Long COVID (post-coronavirus disease 2019 (COVID-19) condition) is an infection-associated chronic condition that can follow severe acute respiratory syndrome coronavirus 2 (SARS-CoV-2) infection and persist for months to years1-3. Symptoms can be severe and significantly impact functional status and quality of life2,4,5, but the mechanisms linking barrier dysfunction to systemic immune dysregulation remain unclear. Markers consistent with impaired intestinal mucosal barrier integrity and microbial translocation have been linked to long COVID6. Here we show that non-hospitalized individuals with long COVID have intestinal barrier dysfunction associated with increased B-cell activating factor (BAFF), perturbation of the B cell compartment and autoimmunity that peak at 12 months after infection and begin to resolve by 24 months. Transfer of faecal microbiota from individuals with severe long COVID into germ-free mice is sufficient to reproduce intestinal barrier dysfunction, systemic immune dysregulation with autoimmunity, and neuroinflammation.
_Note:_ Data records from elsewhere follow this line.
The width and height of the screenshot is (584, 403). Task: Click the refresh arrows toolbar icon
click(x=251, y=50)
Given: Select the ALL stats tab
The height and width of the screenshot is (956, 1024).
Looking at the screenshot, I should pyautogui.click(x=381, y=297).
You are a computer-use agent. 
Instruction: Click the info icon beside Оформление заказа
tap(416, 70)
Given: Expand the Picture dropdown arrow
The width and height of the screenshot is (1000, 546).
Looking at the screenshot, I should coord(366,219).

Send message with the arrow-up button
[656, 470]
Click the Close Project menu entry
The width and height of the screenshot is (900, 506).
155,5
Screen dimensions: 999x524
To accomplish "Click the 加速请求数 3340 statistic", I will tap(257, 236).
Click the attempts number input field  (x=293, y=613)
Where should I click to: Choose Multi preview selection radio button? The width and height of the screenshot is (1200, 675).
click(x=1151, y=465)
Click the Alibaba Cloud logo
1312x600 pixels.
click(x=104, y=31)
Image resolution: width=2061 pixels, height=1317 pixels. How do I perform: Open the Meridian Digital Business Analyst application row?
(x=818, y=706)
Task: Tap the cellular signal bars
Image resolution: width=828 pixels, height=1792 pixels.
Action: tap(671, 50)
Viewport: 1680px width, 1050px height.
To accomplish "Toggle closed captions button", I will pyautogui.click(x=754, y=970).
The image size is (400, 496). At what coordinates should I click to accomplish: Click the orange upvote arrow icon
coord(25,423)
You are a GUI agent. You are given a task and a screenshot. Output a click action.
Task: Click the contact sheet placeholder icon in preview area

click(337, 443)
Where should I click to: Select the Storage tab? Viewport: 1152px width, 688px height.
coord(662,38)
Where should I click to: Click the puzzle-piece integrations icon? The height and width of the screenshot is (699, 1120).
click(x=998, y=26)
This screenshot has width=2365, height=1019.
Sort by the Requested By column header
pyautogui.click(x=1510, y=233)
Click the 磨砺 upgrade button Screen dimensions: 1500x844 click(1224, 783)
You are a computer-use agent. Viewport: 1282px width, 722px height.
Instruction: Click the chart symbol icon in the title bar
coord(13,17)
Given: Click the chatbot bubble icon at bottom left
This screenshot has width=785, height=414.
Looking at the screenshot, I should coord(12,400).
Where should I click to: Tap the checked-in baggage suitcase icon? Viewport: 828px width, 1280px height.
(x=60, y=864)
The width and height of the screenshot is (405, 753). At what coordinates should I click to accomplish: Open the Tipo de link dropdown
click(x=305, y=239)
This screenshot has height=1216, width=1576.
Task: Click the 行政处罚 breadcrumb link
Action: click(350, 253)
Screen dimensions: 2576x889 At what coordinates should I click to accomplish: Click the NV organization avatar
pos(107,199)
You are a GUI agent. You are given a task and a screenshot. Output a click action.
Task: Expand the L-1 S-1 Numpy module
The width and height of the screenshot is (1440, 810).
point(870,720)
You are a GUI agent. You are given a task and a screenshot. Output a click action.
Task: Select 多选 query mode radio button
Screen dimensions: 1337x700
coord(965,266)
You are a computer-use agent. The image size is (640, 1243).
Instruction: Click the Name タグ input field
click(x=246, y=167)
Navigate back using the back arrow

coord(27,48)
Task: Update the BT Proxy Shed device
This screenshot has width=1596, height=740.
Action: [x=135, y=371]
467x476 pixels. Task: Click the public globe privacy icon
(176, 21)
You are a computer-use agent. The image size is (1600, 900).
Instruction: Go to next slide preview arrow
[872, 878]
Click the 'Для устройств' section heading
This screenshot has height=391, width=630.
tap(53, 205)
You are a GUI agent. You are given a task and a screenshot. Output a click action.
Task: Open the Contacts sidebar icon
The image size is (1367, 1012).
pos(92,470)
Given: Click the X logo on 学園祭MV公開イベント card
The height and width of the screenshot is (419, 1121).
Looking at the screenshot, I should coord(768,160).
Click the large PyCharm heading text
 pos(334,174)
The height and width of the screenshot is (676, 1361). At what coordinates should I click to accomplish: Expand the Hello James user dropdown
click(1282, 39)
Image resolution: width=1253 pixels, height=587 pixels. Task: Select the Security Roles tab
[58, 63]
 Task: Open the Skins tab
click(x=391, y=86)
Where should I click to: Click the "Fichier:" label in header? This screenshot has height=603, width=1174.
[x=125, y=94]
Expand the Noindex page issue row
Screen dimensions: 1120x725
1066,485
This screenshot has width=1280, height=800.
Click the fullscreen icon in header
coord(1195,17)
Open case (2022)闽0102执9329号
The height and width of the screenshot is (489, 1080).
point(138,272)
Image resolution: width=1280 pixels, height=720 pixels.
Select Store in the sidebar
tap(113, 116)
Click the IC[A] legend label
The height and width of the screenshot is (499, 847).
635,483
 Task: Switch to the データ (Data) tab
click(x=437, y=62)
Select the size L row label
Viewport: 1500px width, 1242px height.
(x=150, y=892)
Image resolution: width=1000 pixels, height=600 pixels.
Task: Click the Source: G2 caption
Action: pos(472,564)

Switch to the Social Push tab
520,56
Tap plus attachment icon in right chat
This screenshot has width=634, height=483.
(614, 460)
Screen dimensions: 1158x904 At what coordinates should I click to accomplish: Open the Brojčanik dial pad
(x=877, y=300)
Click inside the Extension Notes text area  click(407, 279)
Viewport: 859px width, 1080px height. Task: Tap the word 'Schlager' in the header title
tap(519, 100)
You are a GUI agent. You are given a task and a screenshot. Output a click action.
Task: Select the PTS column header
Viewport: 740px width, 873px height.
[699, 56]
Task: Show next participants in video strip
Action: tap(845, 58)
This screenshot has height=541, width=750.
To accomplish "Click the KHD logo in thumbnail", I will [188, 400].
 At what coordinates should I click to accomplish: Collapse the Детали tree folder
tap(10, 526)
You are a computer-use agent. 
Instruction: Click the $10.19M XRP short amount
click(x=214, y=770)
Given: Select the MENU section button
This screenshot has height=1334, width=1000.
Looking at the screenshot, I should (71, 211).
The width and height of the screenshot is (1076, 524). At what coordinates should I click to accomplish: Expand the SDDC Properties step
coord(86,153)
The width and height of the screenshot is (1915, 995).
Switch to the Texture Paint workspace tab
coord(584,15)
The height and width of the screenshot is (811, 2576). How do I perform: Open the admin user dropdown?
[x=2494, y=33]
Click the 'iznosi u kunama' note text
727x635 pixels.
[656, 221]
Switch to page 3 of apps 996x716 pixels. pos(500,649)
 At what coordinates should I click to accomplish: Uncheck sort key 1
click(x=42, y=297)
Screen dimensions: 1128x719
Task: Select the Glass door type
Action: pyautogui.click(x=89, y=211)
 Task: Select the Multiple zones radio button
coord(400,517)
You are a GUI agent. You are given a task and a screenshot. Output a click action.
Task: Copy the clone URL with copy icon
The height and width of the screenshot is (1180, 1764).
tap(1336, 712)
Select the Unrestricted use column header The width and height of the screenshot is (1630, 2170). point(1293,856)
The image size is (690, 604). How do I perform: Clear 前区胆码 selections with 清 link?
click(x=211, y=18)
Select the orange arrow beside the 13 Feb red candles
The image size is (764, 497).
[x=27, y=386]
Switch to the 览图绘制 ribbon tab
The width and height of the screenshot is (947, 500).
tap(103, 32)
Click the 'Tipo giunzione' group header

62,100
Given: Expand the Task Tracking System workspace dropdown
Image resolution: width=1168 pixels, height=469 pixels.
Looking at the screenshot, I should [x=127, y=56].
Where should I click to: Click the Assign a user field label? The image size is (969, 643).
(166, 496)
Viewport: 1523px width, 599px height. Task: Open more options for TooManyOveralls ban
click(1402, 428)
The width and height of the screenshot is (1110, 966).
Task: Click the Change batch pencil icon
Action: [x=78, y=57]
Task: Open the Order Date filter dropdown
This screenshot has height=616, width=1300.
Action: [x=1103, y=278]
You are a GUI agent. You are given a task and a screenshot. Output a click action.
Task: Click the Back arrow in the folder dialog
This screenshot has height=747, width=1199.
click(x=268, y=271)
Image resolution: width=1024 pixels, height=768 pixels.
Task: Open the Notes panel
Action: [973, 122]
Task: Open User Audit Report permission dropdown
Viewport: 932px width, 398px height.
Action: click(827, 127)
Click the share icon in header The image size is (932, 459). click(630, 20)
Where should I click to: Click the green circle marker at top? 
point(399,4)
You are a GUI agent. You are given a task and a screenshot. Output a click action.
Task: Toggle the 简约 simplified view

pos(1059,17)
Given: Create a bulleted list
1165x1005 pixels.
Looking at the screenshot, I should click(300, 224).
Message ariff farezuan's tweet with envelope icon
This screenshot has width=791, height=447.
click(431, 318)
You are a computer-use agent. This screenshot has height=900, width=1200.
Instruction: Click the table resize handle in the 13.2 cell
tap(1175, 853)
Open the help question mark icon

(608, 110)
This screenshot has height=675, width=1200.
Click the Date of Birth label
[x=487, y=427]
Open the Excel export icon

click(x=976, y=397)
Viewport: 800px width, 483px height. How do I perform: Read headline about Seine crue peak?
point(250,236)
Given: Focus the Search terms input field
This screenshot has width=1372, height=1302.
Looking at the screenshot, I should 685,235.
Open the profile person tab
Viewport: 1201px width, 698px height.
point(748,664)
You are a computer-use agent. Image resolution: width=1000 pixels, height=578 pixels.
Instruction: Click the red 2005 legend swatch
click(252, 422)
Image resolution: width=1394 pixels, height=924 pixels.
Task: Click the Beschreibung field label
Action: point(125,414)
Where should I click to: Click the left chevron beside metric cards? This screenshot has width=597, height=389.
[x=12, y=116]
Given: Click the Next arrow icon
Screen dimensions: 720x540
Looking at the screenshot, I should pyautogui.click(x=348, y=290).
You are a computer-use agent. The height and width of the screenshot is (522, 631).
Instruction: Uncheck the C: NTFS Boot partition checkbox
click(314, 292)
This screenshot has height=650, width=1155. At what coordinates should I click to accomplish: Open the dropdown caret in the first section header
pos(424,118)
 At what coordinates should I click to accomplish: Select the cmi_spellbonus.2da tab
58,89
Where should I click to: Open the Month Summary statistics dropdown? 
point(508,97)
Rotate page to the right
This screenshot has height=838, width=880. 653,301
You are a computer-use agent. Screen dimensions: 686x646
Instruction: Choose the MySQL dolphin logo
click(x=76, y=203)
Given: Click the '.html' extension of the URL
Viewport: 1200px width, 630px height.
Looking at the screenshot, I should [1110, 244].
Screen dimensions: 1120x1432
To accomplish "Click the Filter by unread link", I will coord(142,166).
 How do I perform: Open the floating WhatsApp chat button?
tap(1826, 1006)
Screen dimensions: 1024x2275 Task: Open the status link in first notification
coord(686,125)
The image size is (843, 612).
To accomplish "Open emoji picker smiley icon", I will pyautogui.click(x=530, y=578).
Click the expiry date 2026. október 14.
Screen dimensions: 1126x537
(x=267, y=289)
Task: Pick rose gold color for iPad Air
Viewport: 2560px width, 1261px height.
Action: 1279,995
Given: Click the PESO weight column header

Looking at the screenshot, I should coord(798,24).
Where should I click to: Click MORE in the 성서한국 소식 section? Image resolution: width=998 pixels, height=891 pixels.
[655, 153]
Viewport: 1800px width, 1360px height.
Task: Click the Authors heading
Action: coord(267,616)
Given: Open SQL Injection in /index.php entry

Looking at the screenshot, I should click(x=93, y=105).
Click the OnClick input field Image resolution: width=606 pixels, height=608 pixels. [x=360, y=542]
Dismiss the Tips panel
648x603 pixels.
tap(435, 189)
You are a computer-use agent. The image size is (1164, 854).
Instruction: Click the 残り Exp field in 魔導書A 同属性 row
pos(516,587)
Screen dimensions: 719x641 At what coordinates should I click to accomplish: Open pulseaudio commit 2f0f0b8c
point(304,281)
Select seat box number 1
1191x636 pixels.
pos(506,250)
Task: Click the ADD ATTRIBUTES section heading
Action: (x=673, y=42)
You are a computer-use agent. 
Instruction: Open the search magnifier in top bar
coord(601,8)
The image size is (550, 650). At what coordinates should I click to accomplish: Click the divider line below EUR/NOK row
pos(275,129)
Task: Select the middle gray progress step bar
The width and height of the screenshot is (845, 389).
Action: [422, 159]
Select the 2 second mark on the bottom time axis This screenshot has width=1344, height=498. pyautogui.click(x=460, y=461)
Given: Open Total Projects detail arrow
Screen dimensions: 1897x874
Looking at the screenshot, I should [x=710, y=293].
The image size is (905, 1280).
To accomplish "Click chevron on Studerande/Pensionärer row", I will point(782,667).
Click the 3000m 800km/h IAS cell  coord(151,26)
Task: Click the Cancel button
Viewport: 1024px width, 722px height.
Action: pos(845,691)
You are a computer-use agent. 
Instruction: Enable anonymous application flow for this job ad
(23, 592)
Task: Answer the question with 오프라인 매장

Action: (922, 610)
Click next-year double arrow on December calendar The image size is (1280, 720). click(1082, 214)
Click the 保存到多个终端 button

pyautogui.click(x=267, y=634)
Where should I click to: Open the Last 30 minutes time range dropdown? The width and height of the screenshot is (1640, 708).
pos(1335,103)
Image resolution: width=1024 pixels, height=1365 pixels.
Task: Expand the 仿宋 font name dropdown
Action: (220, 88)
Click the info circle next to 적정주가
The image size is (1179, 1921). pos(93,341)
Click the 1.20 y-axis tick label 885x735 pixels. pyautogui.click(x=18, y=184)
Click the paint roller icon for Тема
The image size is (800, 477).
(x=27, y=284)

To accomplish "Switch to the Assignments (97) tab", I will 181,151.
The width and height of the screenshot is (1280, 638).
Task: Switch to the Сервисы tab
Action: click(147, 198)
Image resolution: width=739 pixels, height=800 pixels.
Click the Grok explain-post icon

Treating recipient gnotobiotic mice with a BAFF-neutralizing monoclonal antibody, an approach supported by BAFF biology and clinical efficacy in autoantibody-mediated disease7,8, markedly improves these abnormalities. Together, these findings implicate microbiota-linked intestinal barrier disruption as a driver of autoimmunity and end-organ complications in long COVID and identify BAFF as a therapeutic target.